Technical Selection: PostgreSQL. Rationale: Supports SERIALIZABLE isolation level and FOR UPDATE pessimistic locking required to prevent race conditions during balance checks.

Distribution Logic: Partitioning the ledger_entries table by created_at (monthly partitions) to maintain performance as the dataset grows to billions of rows.

Reliability & Recovery: Daily full backups to S3; Continuous WAL (Write-Ahead Log) archiving for Point-in-Time Recovery (PITR).

Cache

Purpose & Justification: Redis is used to: 1. Prevent duplicate transactions (Idempotency) and 2. Speed up balance reads.

Key-Value Schema:

Key: idem:{key}, Value: transaction_id, TTL: 24h.

Key: bal:{account_id}, Value: balance_amount, TTL: 5m (Write-through or Cache-aside).

Failure Handling: If Redis is down, the system falls back to the database for idempotency checks (using unique constraints) and balance lookups.

Messaging

Purpose & Decoupling: Kafka decouples the critical ledger write path from non-critical downstream side effects (Notifications, Reporting).

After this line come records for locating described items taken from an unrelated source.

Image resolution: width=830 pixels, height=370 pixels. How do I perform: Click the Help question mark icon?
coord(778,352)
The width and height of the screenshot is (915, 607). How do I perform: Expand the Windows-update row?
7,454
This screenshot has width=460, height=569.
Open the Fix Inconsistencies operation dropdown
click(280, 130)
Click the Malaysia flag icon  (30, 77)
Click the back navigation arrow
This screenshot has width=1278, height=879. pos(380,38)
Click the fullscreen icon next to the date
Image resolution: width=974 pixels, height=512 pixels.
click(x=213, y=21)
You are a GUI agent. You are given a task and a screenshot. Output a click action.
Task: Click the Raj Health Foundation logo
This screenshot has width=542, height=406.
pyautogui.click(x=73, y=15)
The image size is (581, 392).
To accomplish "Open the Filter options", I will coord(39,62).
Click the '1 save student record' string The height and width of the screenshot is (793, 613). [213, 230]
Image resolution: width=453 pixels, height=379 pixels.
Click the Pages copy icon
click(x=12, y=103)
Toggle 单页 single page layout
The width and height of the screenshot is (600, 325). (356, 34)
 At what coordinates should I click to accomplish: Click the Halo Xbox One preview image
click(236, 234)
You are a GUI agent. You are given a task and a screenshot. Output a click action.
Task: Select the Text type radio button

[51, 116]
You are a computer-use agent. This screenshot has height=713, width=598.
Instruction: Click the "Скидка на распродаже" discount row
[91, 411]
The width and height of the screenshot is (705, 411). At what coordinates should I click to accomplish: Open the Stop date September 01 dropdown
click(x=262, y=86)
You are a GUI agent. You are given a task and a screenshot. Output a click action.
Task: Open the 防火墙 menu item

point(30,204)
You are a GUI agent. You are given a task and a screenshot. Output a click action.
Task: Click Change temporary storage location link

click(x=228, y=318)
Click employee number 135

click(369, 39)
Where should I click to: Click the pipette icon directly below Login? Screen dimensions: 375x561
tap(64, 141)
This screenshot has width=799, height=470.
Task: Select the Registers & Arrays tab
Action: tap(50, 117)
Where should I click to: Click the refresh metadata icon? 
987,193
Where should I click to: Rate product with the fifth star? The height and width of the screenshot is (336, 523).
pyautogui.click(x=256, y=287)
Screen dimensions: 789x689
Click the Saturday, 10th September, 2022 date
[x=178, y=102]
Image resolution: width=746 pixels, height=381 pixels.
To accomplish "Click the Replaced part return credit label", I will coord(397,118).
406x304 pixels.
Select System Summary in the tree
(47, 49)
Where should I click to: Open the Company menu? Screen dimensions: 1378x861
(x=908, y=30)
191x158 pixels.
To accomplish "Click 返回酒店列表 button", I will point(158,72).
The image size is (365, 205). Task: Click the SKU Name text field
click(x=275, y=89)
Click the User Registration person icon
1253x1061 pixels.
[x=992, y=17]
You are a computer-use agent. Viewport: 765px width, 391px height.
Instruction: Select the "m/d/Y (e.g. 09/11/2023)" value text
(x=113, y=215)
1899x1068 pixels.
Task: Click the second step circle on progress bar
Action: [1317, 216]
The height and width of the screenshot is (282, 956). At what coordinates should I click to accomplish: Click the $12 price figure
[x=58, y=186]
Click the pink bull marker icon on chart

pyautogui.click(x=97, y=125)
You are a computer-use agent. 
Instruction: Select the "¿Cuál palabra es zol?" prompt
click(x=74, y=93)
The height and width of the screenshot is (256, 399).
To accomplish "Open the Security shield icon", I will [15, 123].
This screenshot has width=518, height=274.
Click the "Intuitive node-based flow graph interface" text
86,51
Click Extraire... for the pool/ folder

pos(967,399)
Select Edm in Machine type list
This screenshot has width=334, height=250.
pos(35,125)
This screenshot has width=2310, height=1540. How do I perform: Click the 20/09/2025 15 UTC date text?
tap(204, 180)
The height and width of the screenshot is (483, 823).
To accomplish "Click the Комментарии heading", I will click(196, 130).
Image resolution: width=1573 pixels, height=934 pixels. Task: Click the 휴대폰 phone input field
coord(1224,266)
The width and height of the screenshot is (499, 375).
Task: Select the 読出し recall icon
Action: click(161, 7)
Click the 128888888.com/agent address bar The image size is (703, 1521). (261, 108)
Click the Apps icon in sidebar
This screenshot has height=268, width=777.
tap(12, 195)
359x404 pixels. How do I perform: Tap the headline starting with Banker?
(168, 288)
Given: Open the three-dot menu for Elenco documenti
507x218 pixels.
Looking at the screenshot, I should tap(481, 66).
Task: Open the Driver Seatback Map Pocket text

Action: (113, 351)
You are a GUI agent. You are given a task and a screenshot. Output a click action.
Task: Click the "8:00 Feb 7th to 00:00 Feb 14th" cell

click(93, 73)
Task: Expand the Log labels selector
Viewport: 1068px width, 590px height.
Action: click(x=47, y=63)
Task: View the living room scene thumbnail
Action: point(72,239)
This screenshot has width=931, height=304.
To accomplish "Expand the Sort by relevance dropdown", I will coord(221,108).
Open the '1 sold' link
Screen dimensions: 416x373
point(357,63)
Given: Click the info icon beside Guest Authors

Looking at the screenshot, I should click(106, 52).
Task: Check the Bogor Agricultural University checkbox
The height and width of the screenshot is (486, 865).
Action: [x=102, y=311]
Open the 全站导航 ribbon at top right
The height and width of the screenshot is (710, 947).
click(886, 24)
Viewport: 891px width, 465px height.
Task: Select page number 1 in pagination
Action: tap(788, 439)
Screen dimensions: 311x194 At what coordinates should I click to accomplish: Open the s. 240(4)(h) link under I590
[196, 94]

Event Schema: TransactionSettled event containing transaction details and account balance updates.

Throughput & Partitioning: Partitioned by account_id to ensure that all events for a specific account are processed in order by consumers.

Technical Selection: Kafka. Rationale: High durability and replayability for audit reconstructions.

Infrastructure (Optional)

Distributed Coordination: Not explicitly needed as PostgreSQL handles locking.

Secret Management: AWS Secrets Manager for DB credentials and API keys.

Wrap Up

Advanced Topics

Trade-offs: We chose ACID/Consistency over horizontal "NoSQL" write scalability. If 1k TPS becomes 100k TPS, we would need to transition to a sharded DB or a distributed ledger engine (like TigerBeetle).

Reliability & Failure Handling:

Pessimistic Locking: When updating a balance, we use SELECT ... FOR UPDATE. This prevents two transactions from updating the same account balance simultaneously.

Deadlock Avoidance: Always lock account IDs in a sorted order (e.g., lower ID first) to prevent circular wait deadlocks.

Security & Privacy:

Immutability: The ledger_entries table is "Insert-only". Any human error or fraud correction must result in a new entry, never a deletion of the original record.

Distinguishing Insights:

Decimal Handling: Never use Floats for money. Use Decimal or BigInt (storing values in the smallest unit, e.g., cents) to avoid rounding errors.

Hot Account Problem: If a "System Account" (e.g., a fee collection account) is involved in every transaction, it becomes a lock bottleneck. Strategy: Use "sharded counters" or "deferred updates" for these specific high-traffic accounts.